### Required action:
Examine each line of the data. Copy the line if it includes the word "agent".
==== Information given
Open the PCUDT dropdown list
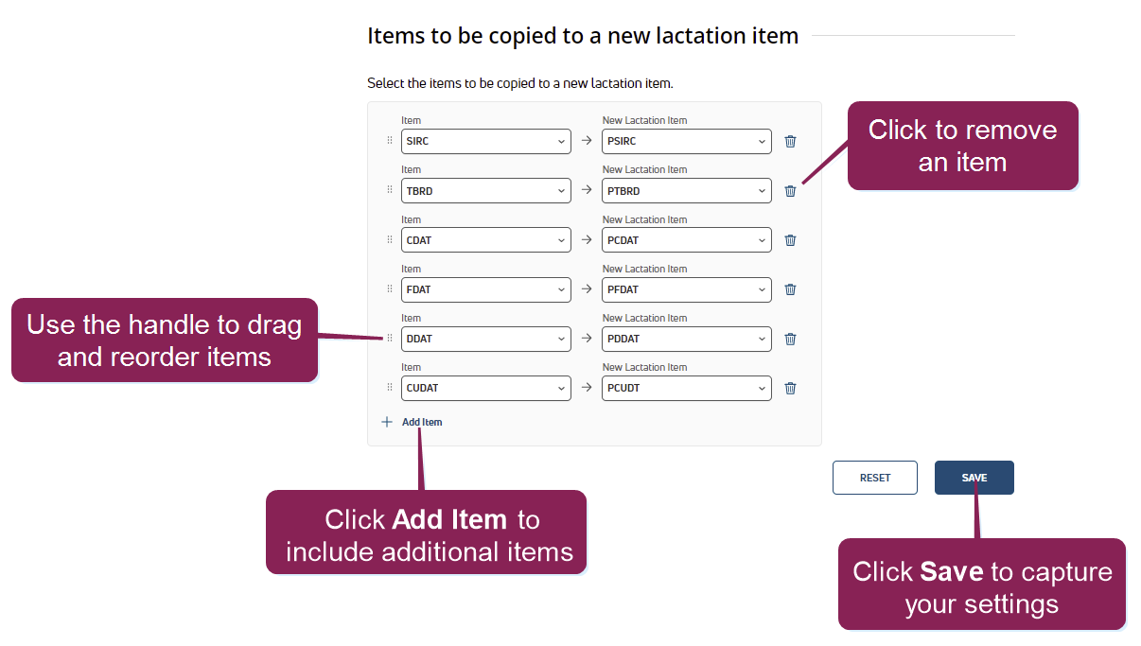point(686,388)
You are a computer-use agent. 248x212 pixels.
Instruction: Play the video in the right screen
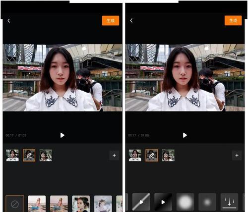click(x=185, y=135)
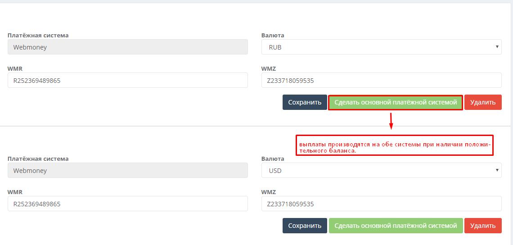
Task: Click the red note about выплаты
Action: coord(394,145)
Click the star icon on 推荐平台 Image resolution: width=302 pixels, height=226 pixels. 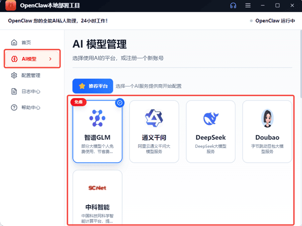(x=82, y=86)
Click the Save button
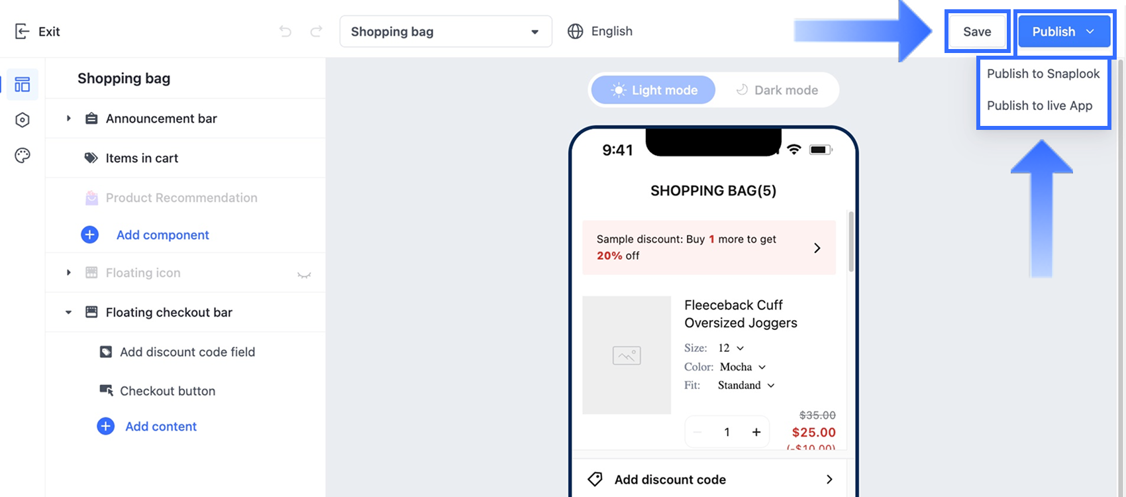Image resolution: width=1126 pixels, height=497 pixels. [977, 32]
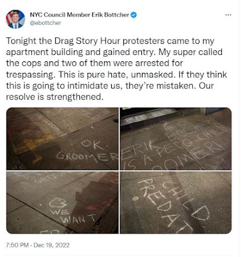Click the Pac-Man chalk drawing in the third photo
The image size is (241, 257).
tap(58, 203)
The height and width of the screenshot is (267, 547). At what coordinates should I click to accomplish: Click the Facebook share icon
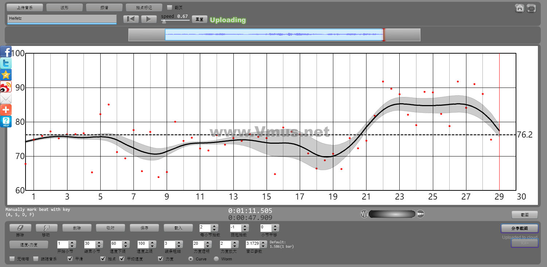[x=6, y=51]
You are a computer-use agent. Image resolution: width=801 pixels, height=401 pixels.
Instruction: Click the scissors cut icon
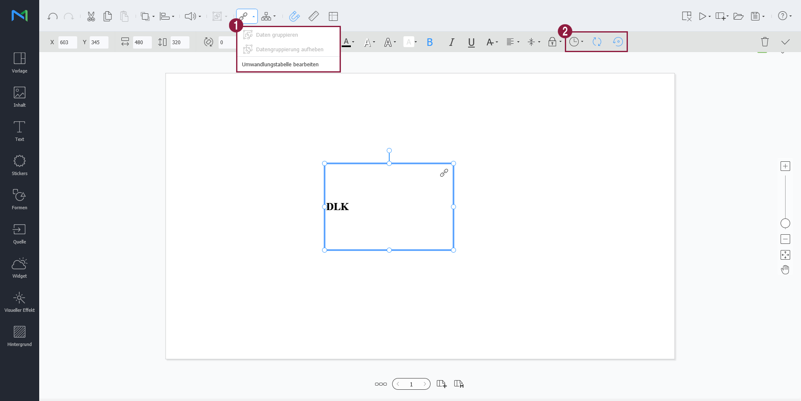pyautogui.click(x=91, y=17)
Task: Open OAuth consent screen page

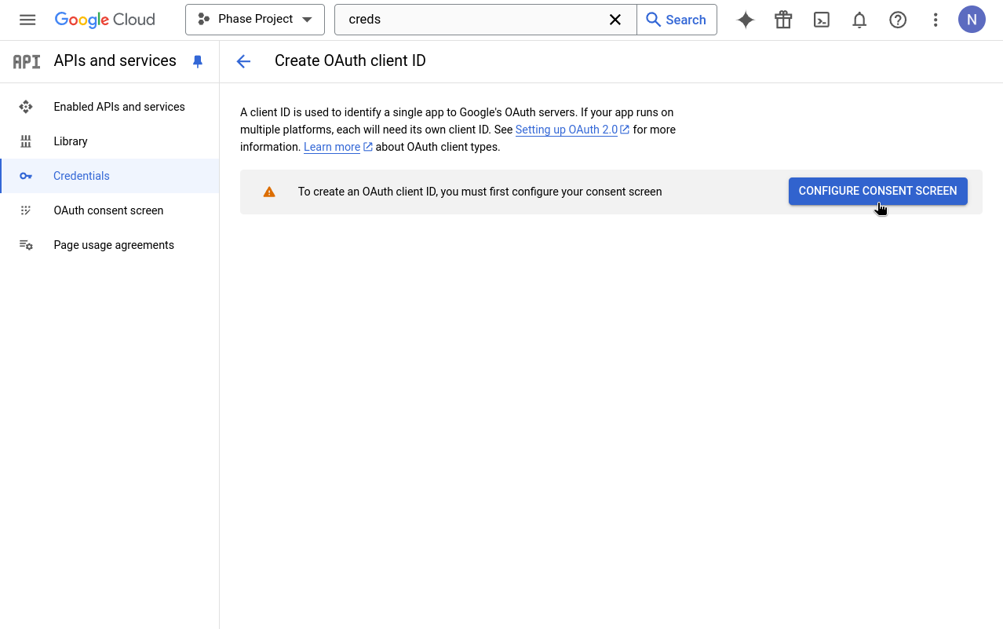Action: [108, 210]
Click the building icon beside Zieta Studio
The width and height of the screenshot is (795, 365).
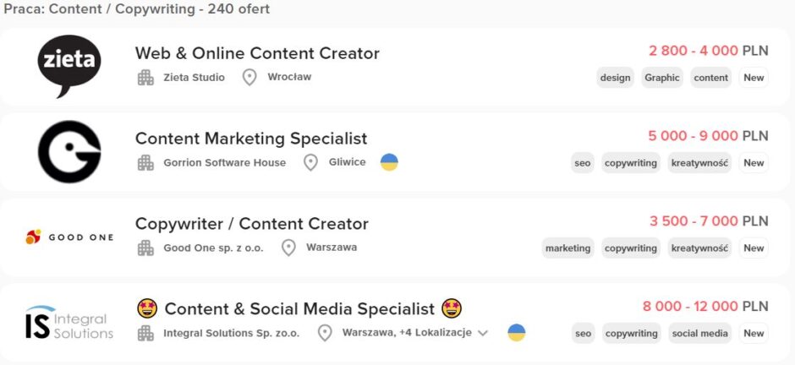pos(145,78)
========
==== Information given
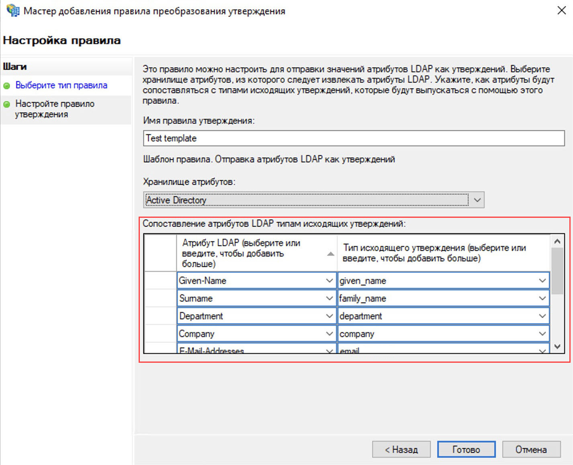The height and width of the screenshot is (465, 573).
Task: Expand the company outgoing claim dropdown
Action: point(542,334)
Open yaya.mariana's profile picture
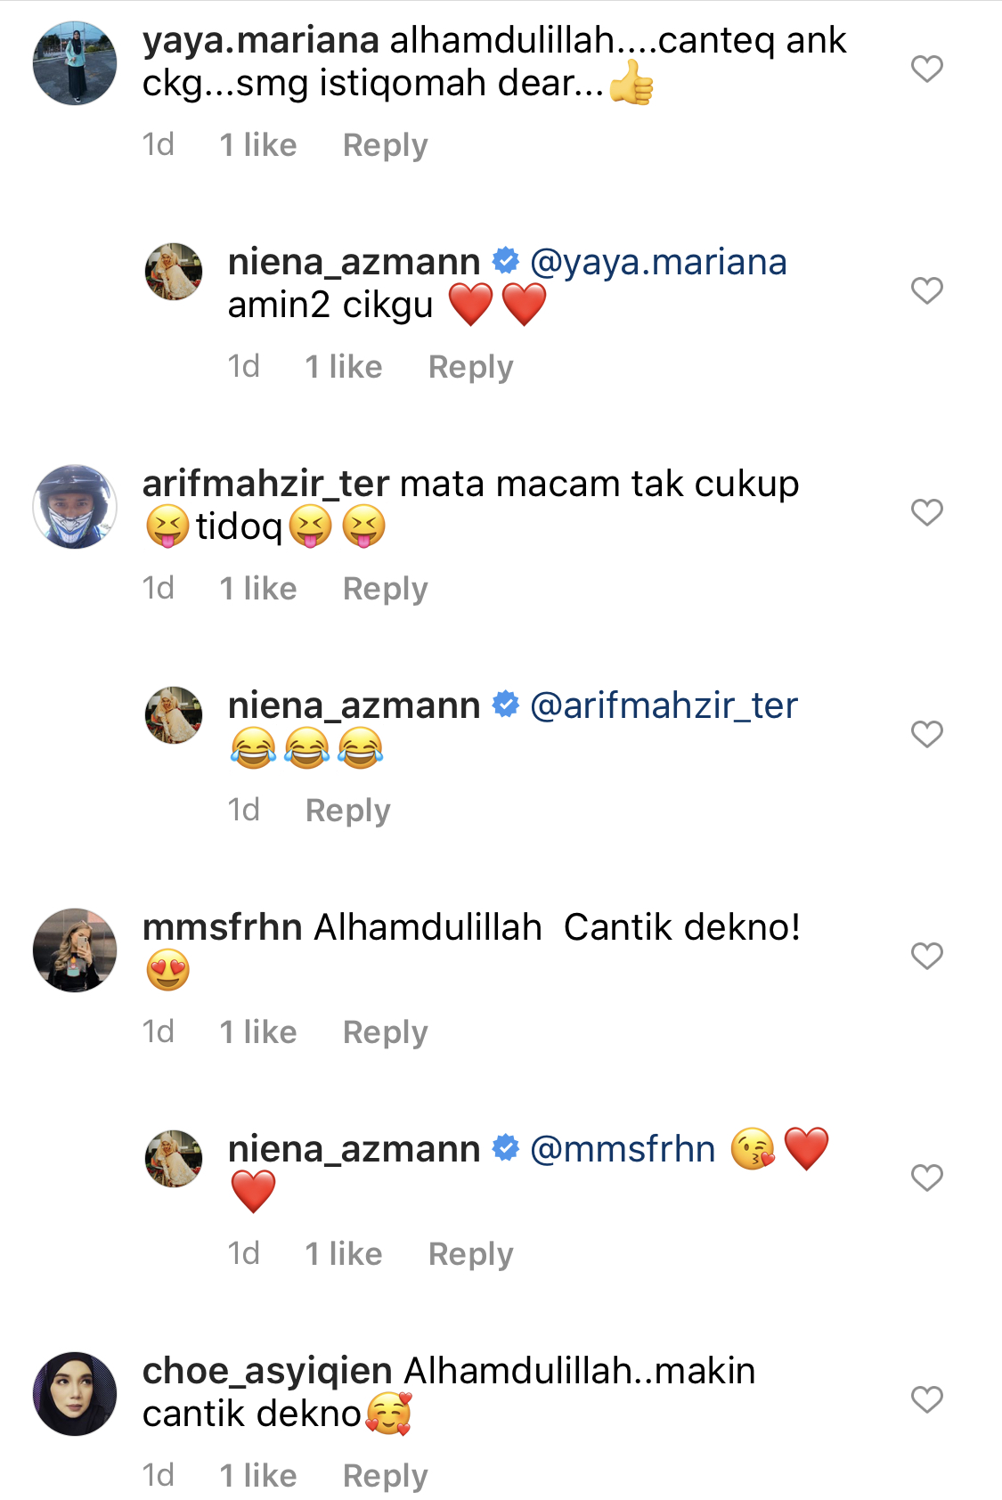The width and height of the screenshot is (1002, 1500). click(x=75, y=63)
========
### Response:
You are a computer-use agent. 248x212 pixels.
You are a computer-use agent. Image resolution: width=801 pixels, height=401 pixels.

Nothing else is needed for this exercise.